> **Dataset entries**
== == ==

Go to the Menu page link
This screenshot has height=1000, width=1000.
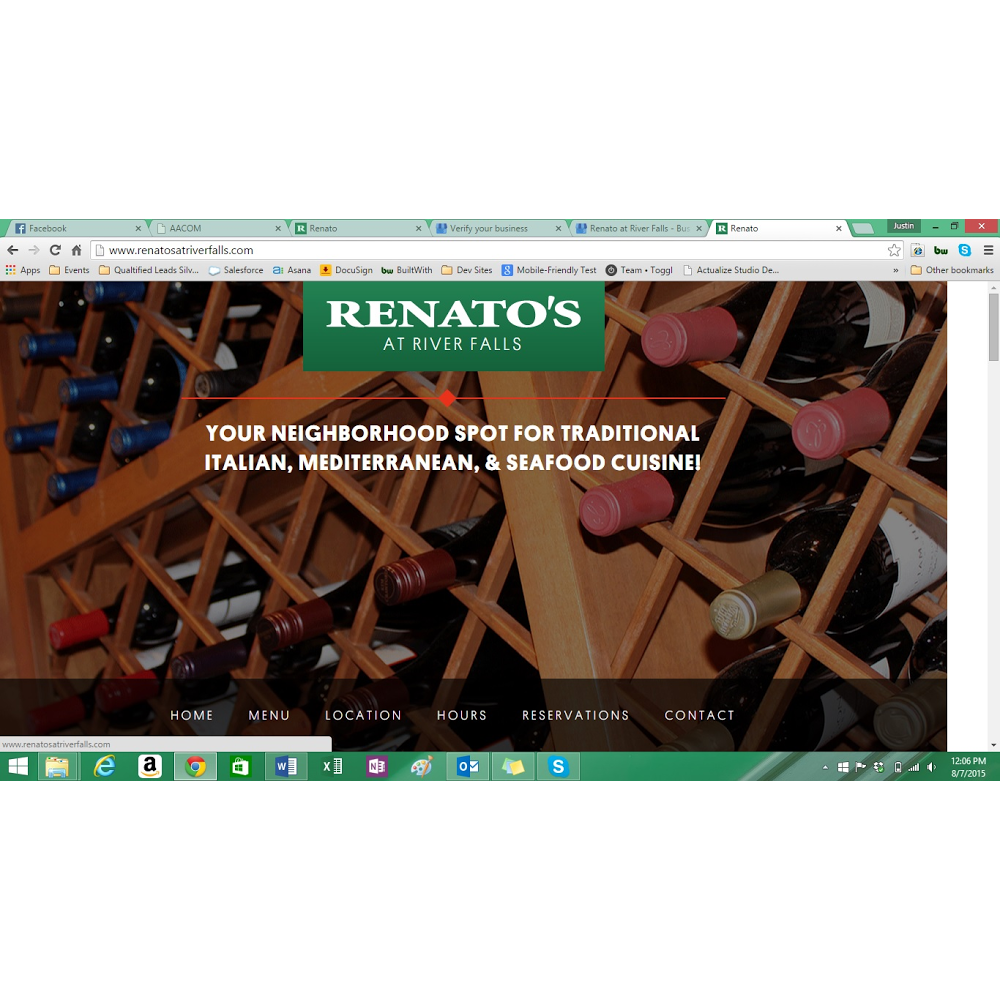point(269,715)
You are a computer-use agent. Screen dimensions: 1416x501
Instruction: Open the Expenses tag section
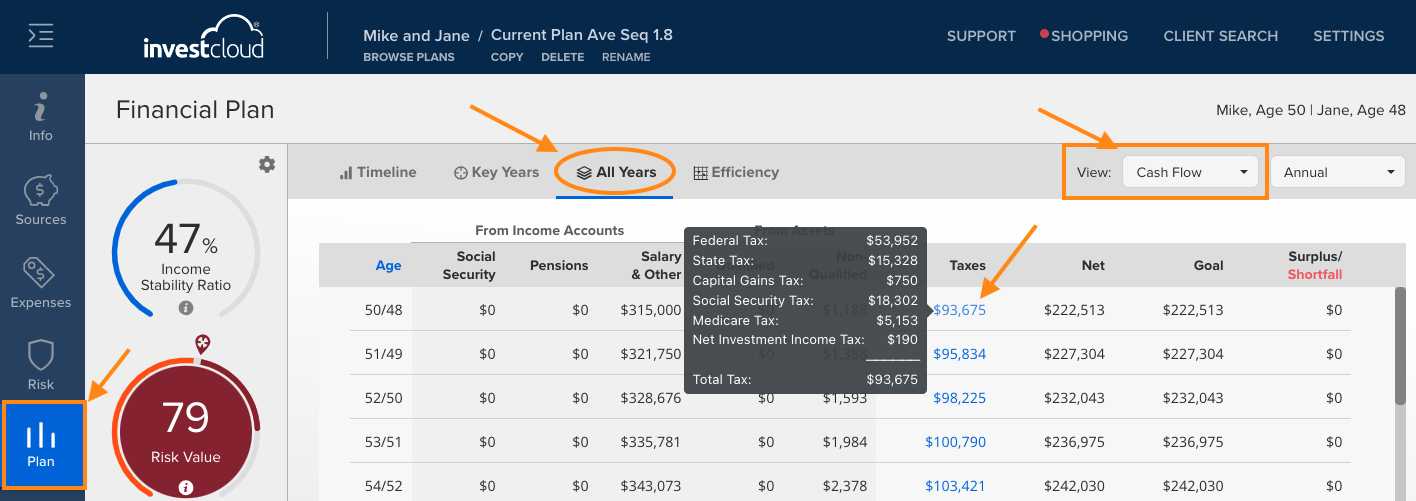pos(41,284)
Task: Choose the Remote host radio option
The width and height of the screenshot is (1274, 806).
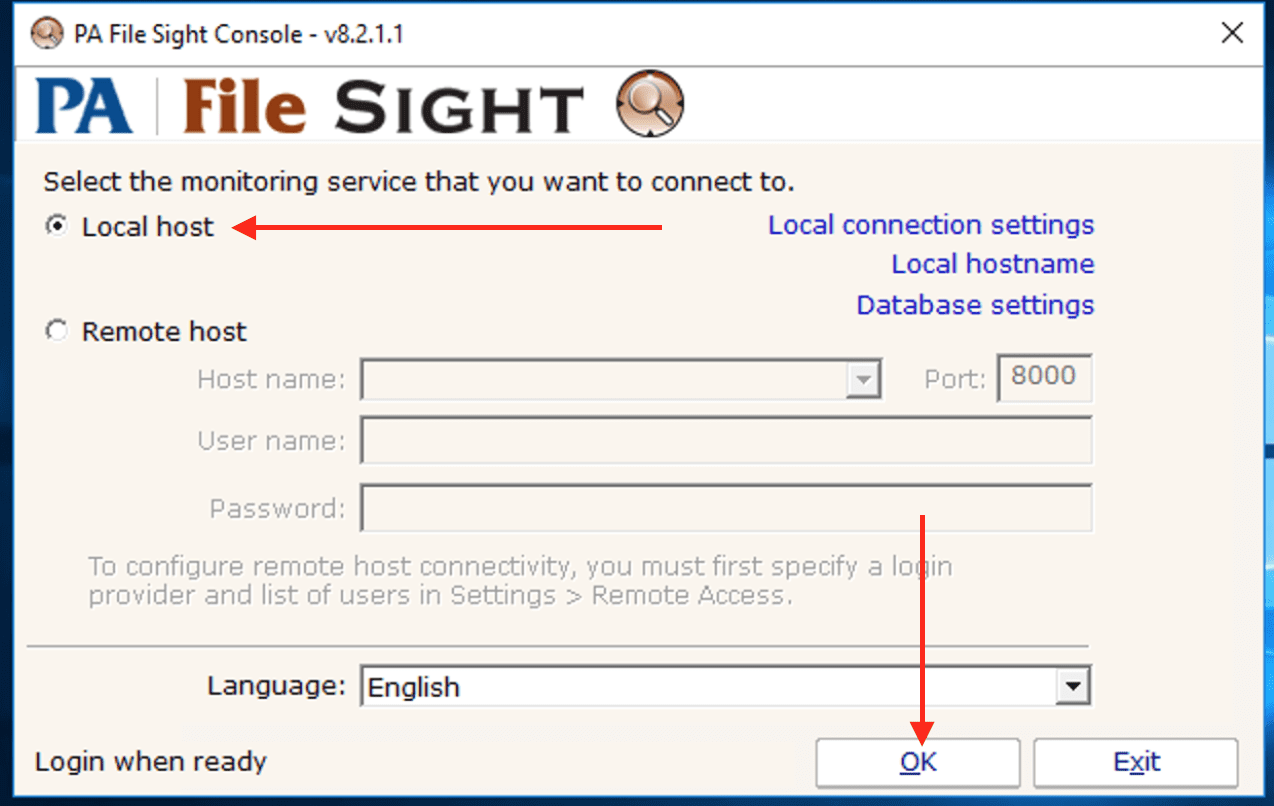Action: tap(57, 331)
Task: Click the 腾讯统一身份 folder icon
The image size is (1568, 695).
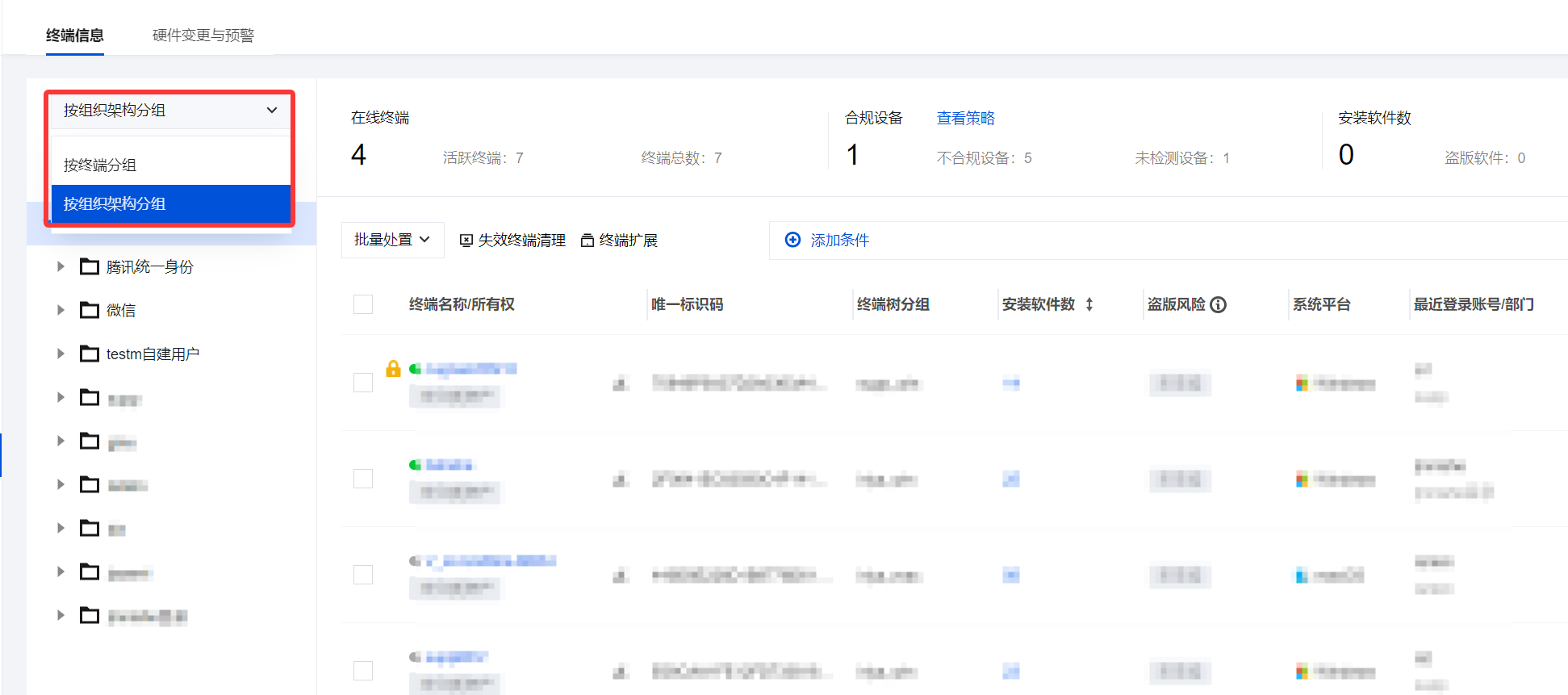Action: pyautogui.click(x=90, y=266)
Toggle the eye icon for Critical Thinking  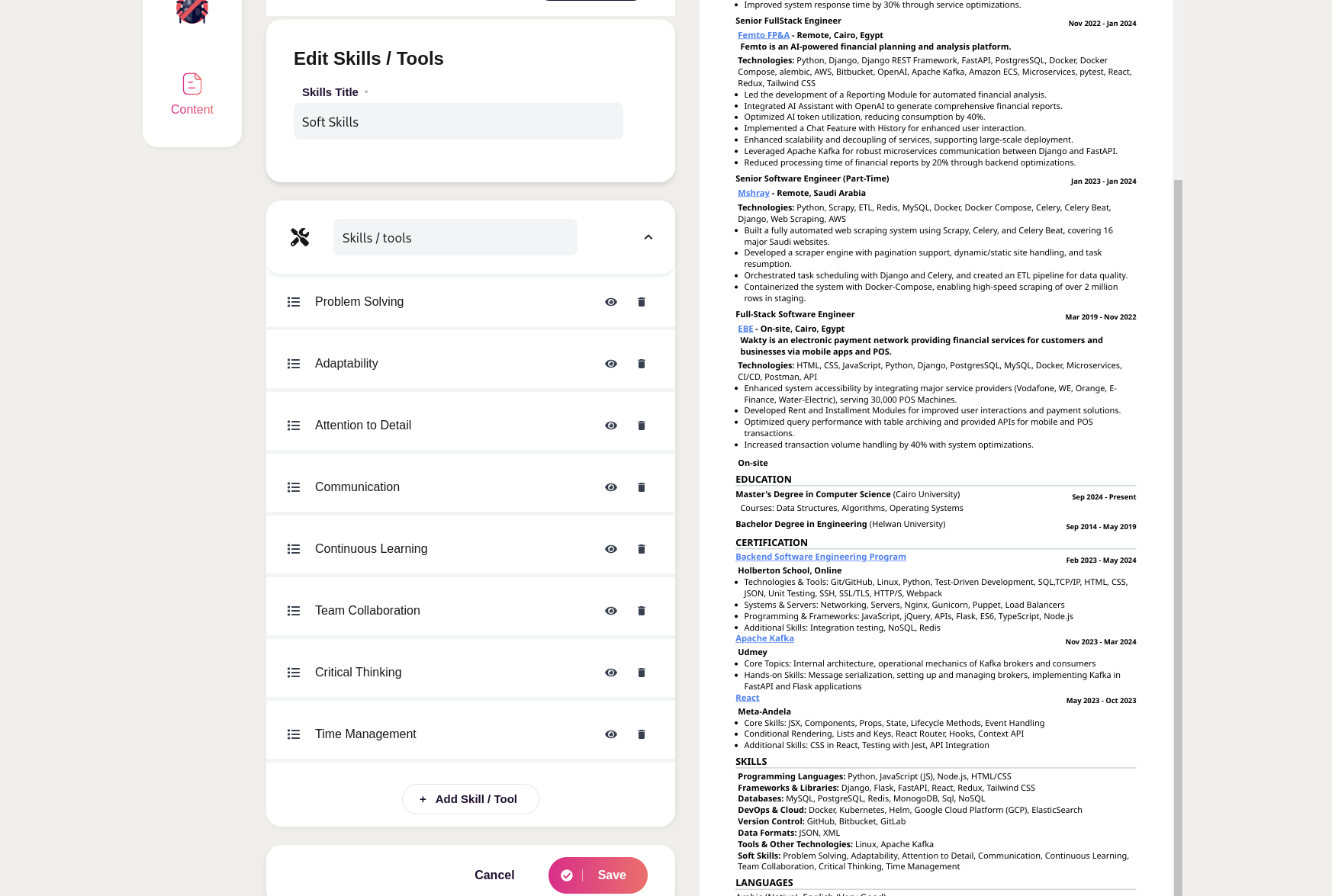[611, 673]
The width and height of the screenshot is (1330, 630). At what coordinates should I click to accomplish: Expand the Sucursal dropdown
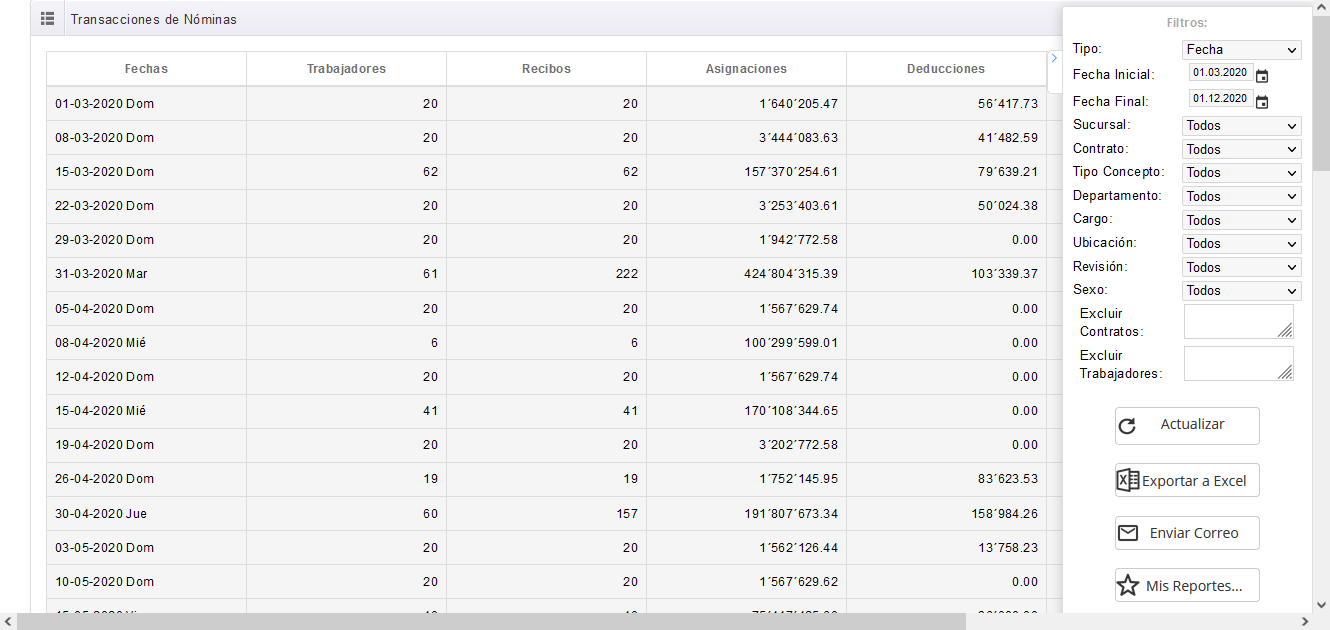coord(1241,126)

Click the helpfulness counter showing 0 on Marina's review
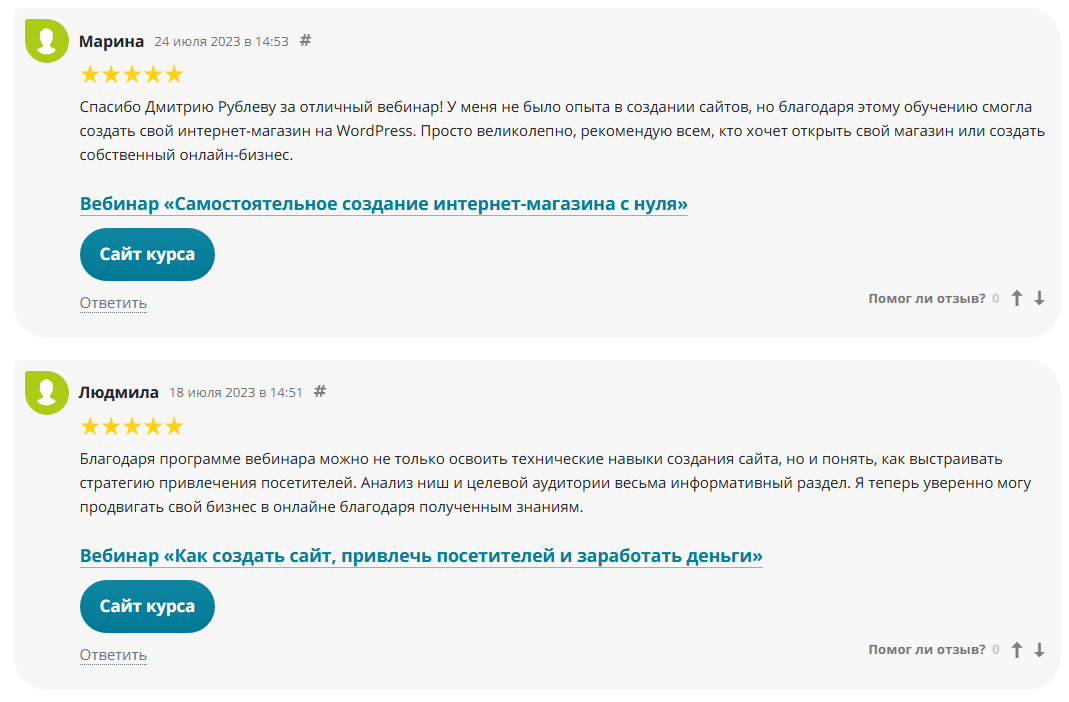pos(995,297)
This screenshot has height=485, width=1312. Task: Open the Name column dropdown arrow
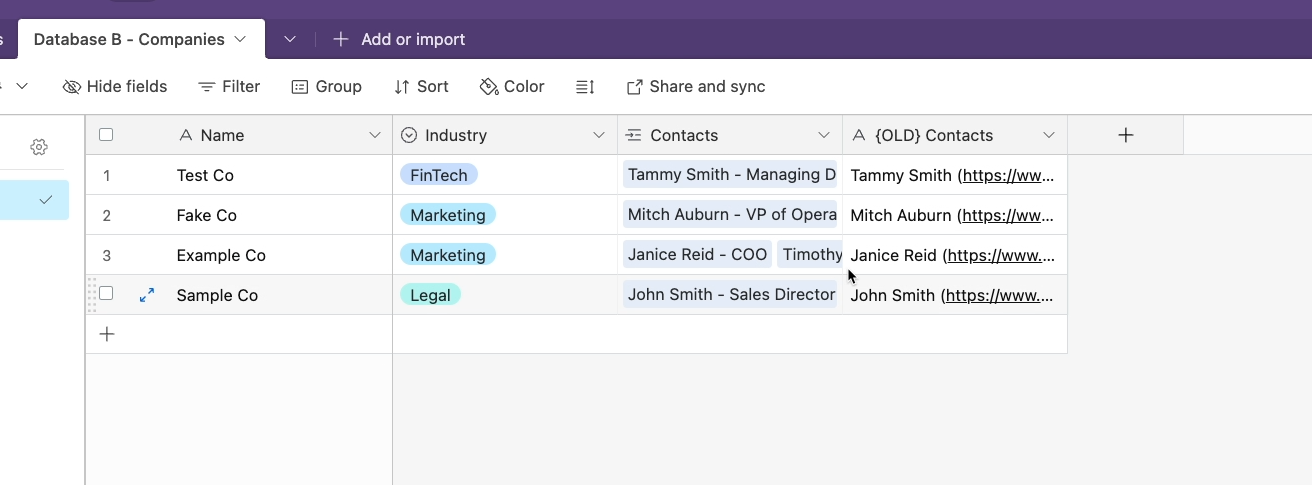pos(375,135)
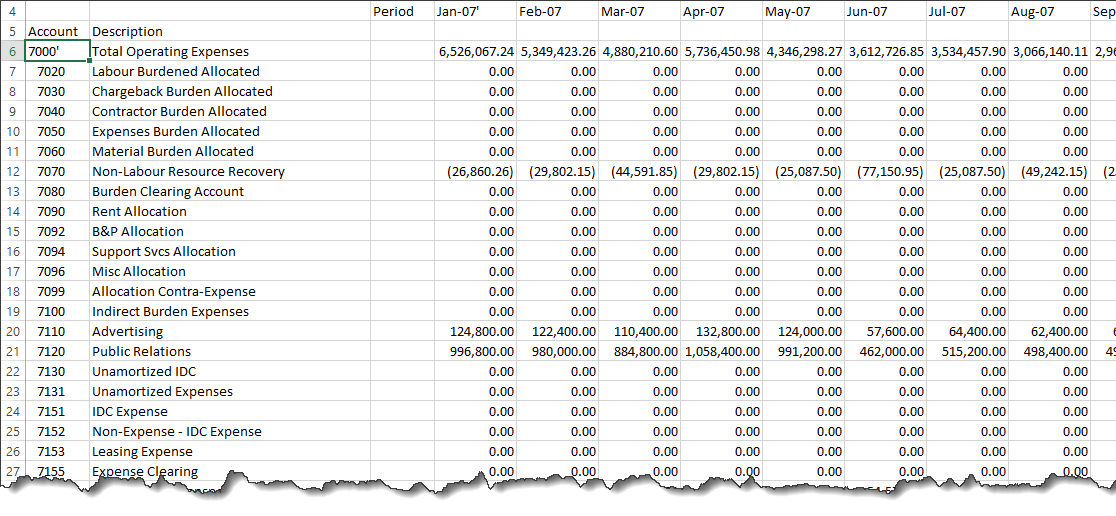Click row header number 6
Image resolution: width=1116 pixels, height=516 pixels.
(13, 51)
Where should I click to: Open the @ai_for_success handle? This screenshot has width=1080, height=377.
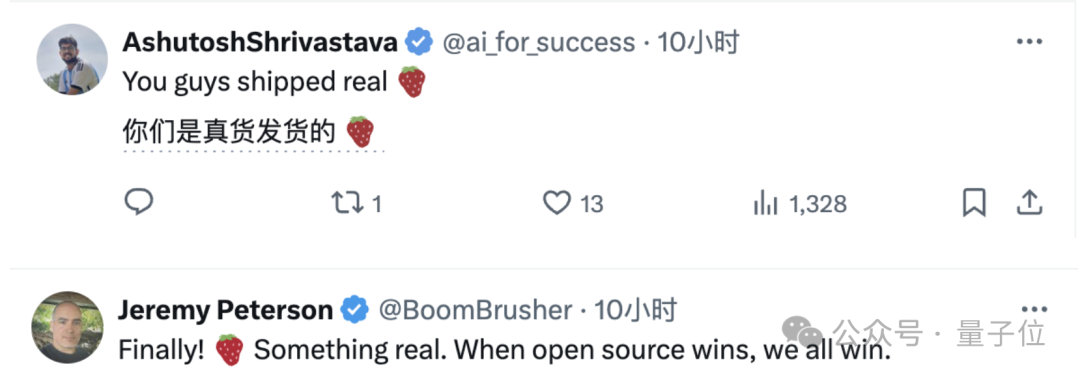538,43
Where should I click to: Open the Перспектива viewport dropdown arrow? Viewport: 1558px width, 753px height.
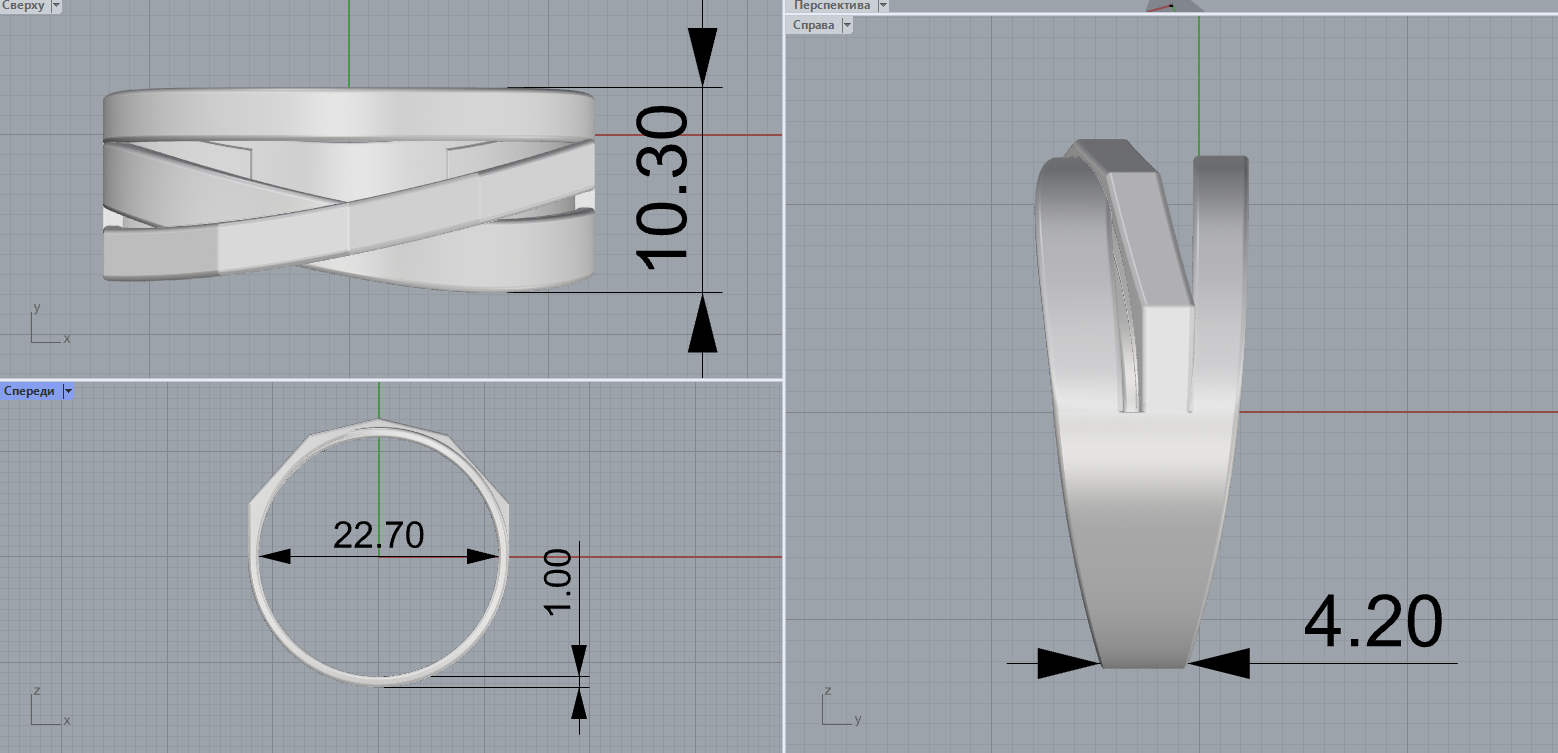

== == ==

> **What you need to do**
What is needed is an exact copy of the lines from the line with "This screenshot has height=485, width=1312." to the end of the data above, both included, without any pictures.

> **Written reply**
This screenshot has height=485, width=1312. Task: Open the Name column dropdown arrow
pos(375,135)
Click row header number 6
Image resolution: width=1116 pixels, height=516 pixels.
(13, 51)
Where should I click to: Open the @ai_for_success handle? This screenshot has width=1080, height=377.
538,43
Where should I click to: Open the Перспектива viewport dropdown arrow? Viewport: 1558px width, 753px height.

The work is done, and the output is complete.